Detecting Predatory Financial Practices At For Profit Colleges

There has been much talk over how much debt students are saddled with as they graduate from college. The most aggregious cases involving for-profit colleges such as University of Phoenix, DeVry, ITT, and Everest College have been well-documented, including on John Oliver and in government reports. However, even programs as highly regarded as Harvard’s drama program and Johns Hopkin’s music program have received failing Debt-To-Earning ratings by the government, as chronicled by the New York Times.

In my data science immersion program, I was assigned the task of using the classifier algorithms that we had learned to predict a topic of interest to me. I chose to predict whether a college would receive a passing or failing score on the government’s student debt analysis. That way, as new college programs pop up each year, prospective students know which schools to be wary of and the government knows which schools to keep its eye on for regulatory issues.

My first step in performing the analysis was to obtain data on colleges. Luckily, there is a wealth of information to be pulled from the government College Scorecard API. I pulled all 6,740 schools listed as “in operation” from the US. This included everything from private non-profit schools such as Harvard to large public universities to community colleges to for-profit private schools such as University of Phoenix to small for-profit trade schools with fun names like “Bos-Man’s Barber College”. It contained a massive amount of features related to student population, curriculum, and financial aid.

My second step was using Python pandas to merge this data set with the one containing the government’s school debt-to-earning ratings. This data set was incomplete in the sense that not every school was listed. In addition, most schools only had a few majors listed. I classifed a school as having a failing debt-to-earnings score if at least one of their majors had a failing score. This was a pretty harsh classifier, as it meant that Harvard and Johns Hopkins failed. A snippet of the government’s data set looked like this:

Despite the fact that Harvard and Hopkins made the failing list, only 9% of the programs on the DTE list had a failing status. While 66% of the schools on the list were for-profit, a whopping 97% of the schools listed as failing were for-profit.

My third step was using the sklearn.feature_selection.SelectKBest method to select features that had a p-value of less than 0.05. Since I wanted to use these features to predict debt-to-earning scores, I highlighted the features related to debt in red and earnings in green. Notice that for-profit status also plays a major feature role. I have crossed the green features out because I will not know a student’s repayment status at the time of prediction. Thus, I will delete these variables from my features in order to eliminate information leak:

How well did these features do in predicting a failing DTE score? Fabulously! Here are the ROC AUCs for the various estimators I implemented:

Using a five-fold test/train split, the XGBoost, for instance, had an average ROC AUC of 97.5, test accuracy of 96.8, precision of 92.3, and recall of 79.2. In plain english, of all the failing DTE schools, I find 79.2% of them. In addition, of all the schools I label as failing, I am correct 92.3% of the time. Not too shabby! While XGBoost performed a hair better than the MLP neural network classifier, it was fun to start playing around with neural networks, too.

Okay, now that we know that it’s easy to predict failing schools, let’s explore their commonalities. While 43% of the schools in our dataset were for-profit, an overwhelming 97% of the schools classifed with a failing DTE were for-profit. What makes for-profit schools so different? Well, it turns out many things.

First view the plot below of tuition revenue per fte versus instructional expenditure per fte. Loosely, you can think of this as a comparision of how much the school is profiting from you taking a class versus how much of that expense it is putting back into the classroom. We can see from the D3 graph below that for-profit schools (and especially the failing ones) are taking massive amounts of tuition from students and dedicating very little of it to the curriculum.

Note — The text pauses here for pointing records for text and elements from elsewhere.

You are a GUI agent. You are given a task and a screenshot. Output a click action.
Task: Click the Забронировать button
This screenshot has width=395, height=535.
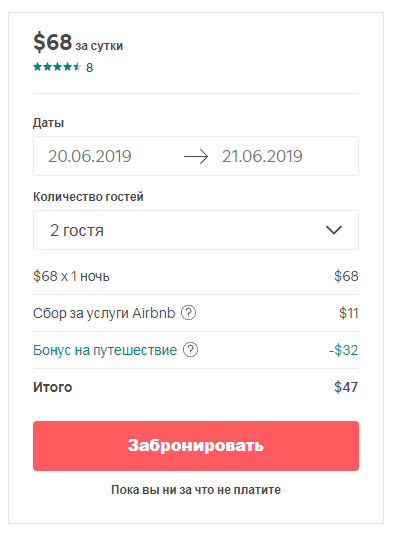pyautogui.click(x=196, y=446)
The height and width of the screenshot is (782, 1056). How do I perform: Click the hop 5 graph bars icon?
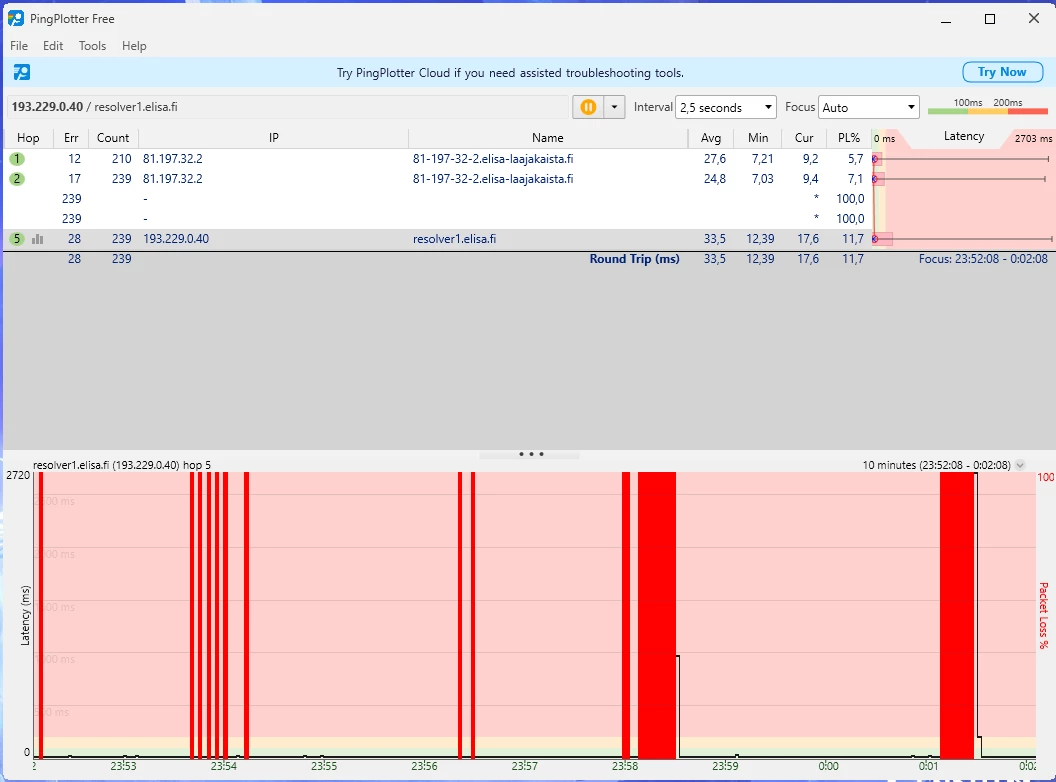click(38, 239)
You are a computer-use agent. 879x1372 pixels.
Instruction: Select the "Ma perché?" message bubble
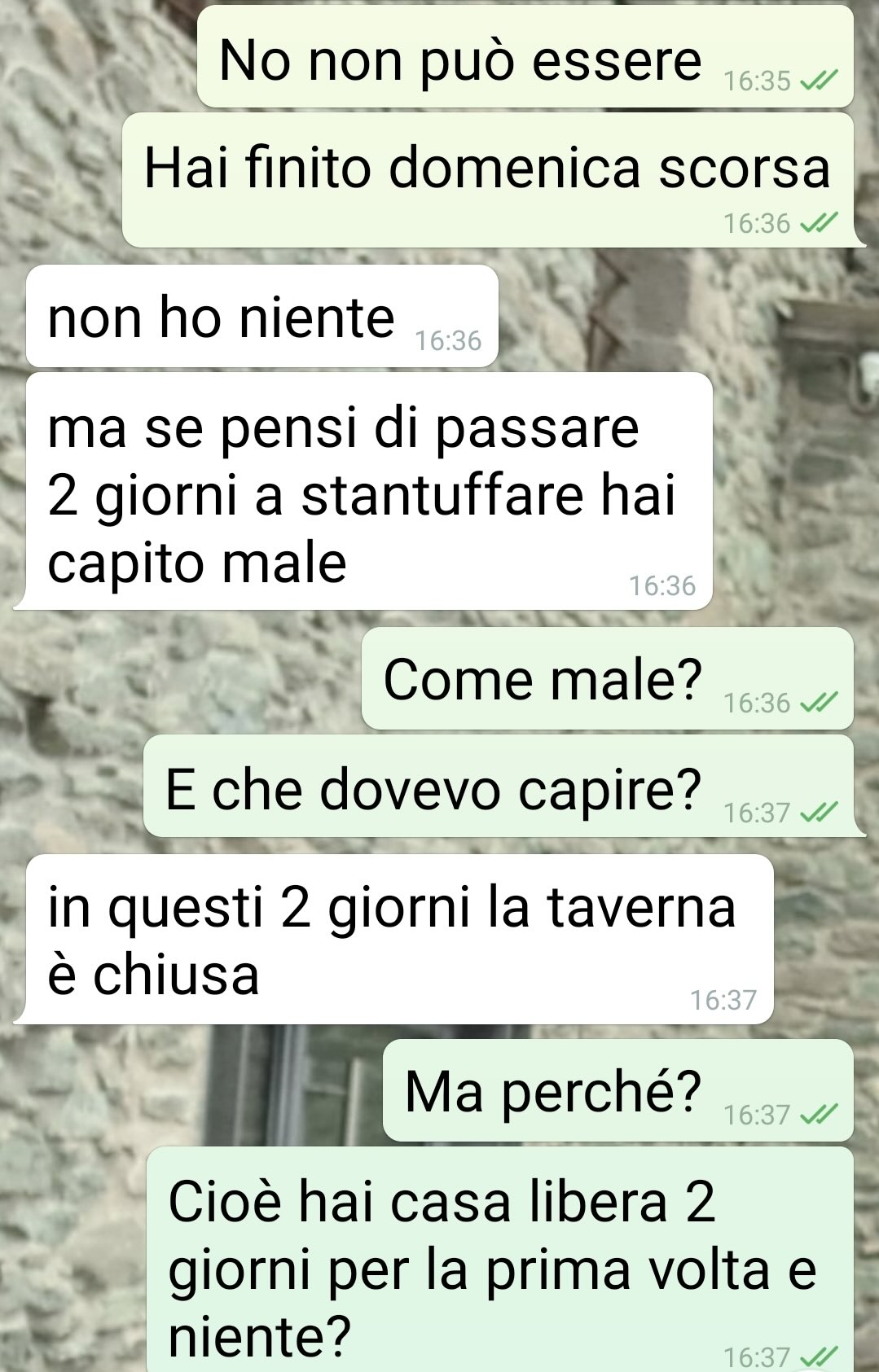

You can move your mouse over to view school names. The radius of the dots correspond to the number of branches. Large chains like DeVry and National American University in the bottom right were among the worst:

In addition, we can see from the plot below that while for-profit schools are taking in a lot of tuition from students, very little of that tuition is going towards faculty salaries. Faculty salaries at for-profits are considerably lower. You can see that the University of Phoenix has one of the worst faculty salaries:

Another very stark difference between for-profit and non-profit schools are the types of financing their students receive. Non-profit school students typically complete the Fafsa application, which initiates the process of receiving a federal loan. A federal student loan is borrowed money that must be paid back with interest. For-profit schools, however, have a much larger percentage of their students receiving Pell grants. A Pell grant, unlike a loan, does not need to be repaid. Loosely, the US taxpayers are giving this money directly to for-profit schools and will never be repaid. You can see the difference between for-profit and non-profit student financing here. Everest College, with a whopping 55 branches, is taking among the largest percentage of Pell grant money:

Lastly, there is also a stark difference in repayment rates of student loans between for and non-profit schools. For-profit schools have a much lower percentage of students with a declining loan balance 5 years after loan origination. In addition, they have a very low percentage of students who have repaid their loan in full seven years out:

How easily can for-profit schools and non-profit schools be distinguished? Well, if I use just four features that are extremely important to student education and faculty well-being (tuition revenue per fte, instructional expenditure per fte, 5 year declining loan balance, and faculty salary), then I can predict non-profit and for-profit status with 99% accuracy:

In summary, here are four take-aways from my project:

Using extreme gradient boosting, we have a model that detects 79% of schools receiving failing debt-to-earning scores.
Of the schools that our model predicts to be failing, we are correct 93% of the time.
The Department of Education may want to impose more regulation on for-profit schools, as they account for 97% of the failing schools.
For-profit and non-profit schools differ significantly in how much tuition revenue they collect from students, how much revenue they dedicate towards instruction, how much they pay their teachers, how much Pell grant money they take from taxpayers, and how quickly their alumni are able to pay back their loans.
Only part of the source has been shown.